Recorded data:
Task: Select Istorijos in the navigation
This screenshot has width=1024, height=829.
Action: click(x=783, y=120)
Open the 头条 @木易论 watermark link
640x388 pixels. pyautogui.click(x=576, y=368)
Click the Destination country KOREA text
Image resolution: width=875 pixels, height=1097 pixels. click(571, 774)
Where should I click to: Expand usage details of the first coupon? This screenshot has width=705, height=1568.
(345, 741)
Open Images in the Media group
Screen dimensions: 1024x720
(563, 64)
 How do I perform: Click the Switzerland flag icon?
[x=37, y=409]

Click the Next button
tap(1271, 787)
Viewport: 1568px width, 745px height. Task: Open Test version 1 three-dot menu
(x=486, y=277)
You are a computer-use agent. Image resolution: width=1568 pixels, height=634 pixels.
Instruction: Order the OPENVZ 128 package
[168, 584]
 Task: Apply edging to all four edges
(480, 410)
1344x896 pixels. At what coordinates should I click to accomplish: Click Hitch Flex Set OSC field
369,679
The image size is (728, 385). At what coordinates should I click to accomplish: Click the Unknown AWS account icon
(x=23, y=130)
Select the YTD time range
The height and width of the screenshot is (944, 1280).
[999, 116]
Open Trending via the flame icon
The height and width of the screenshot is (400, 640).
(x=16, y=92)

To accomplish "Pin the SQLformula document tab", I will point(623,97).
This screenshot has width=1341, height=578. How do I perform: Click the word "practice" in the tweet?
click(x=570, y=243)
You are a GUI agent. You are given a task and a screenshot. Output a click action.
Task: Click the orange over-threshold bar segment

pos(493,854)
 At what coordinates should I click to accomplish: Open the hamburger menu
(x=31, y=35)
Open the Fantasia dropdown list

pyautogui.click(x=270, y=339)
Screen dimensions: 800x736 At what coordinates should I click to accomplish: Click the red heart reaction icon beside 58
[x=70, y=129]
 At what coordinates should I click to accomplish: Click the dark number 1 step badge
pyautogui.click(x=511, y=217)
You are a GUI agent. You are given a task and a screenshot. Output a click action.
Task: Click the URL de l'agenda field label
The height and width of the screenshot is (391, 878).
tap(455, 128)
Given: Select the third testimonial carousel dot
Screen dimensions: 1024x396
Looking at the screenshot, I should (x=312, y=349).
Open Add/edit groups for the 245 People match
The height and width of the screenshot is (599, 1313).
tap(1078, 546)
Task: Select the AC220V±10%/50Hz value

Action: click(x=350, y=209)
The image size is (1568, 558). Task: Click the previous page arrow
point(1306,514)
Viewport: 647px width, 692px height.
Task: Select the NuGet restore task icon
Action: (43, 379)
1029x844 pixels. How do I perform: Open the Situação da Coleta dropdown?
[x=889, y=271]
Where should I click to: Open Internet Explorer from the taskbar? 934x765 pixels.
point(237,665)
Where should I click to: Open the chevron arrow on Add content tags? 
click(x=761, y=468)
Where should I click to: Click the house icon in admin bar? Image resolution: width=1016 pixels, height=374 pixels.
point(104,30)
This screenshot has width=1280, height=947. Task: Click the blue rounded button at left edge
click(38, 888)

EXERCISE BRIEF ->
Reproduce every line above without error.

FINISHED TASK ->
Task: Select Istorijos in the navigation
This screenshot has width=1024, height=829.
Action: click(x=783, y=120)
Open the 头条 @木易论 watermark link
640x388 pixels. pyautogui.click(x=576, y=368)
Click the Destination country KOREA text
Image resolution: width=875 pixels, height=1097 pixels. click(571, 774)
Where should I click to: Expand usage details of the first coupon? This screenshot has width=705, height=1568.
(345, 741)
Open Images in the Media group
Screen dimensions: 1024x720
(563, 64)
 How do I perform: Click the Switzerland flag icon?
[x=37, y=409]

Click the Next button
tap(1271, 787)
Viewport: 1568px width, 745px height. Task: Open Test version 1 three-dot menu
(x=486, y=277)
You are a computer-use agent. Image resolution: width=1568 pixels, height=634 pixels.
Instruction: Order the OPENVZ 128 package
[168, 584]
 Task: Apply edging to all four edges
(480, 410)
1344x896 pixels. At what coordinates should I click to accomplish: Click Hitch Flex Set OSC field
369,679
The image size is (728, 385). At what coordinates should I click to accomplish: Click the Unknown AWS account icon
(x=23, y=130)
Select the YTD time range
The height and width of the screenshot is (944, 1280).
[999, 116]
Open Trending via the flame icon
The height and width of the screenshot is (400, 640).
(x=16, y=92)

To accomplish "Pin the SQLformula document tab", I will point(623,97).
This screenshot has width=1341, height=578. How do I perform: Click the word "practice" in the tweet?
click(x=570, y=243)
You are a GUI agent. You are given a task and a screenshot. Output a click action.
Task: Click the orange over-threshold bar segment

pos(493,854)
 At what coordinates should I click to accomplish: Open the hamburger menu
(x=31, y=35)
Open the Fantasia dropdown list

pyautogui.click(x=270, y=339)
Screen dimensions: 800x736 At what coordinates should I click to accomplish: Click the red heart reaction icon beside 58
[x=70, y=129]
 At what coordinates should I click to accomplish: Click the dark number 1 step badge
pyautogui.click(x=511, y=217)
You are a GUI agent. You are given a task and a screenshot. Output a click action.
Task: Click the URL de l'agenda field label
The height and width of the screenshot is (391, 878).
tap(455, 128)
Given: Select the third testimonial carousel dot
Screen dimensions: 1024x396
Looking at the screenshot, I should (x=312, y=349).
Open Add/edit groups for the 245 People match
The height and width of the screenshot is (599, 1313).
tap(1078, 546)
Task: Select the AC220V±10%/50Hz value

Action: click(x=350, y=209)
The image size is (1568, 558). Task: Click the previous page arrow
point(1306,514)
Viewport: 647px width, 692px height.
Task: Select the NuGet restore task icon
Action: (43, 379)
1029x844 pixels. How do I perform: Open the Situação da Coleta dropdown?
[x=889, y=271]
Where should I click to: Open Internet Explorer from the taskbar? 934x765 pixels.
point(237,665)
Where should I click to: Open the chevron arrow on Add content tags? 
click(x=761, y=468)
Where should I click to: Click the house icon in admin bar? Image resolution: width=1016 pixels, height=374 pixels.
point(104,30)
This screenshot has width=1280, height=947. Task: Click the blue rounded button at left edge
click(38, 888)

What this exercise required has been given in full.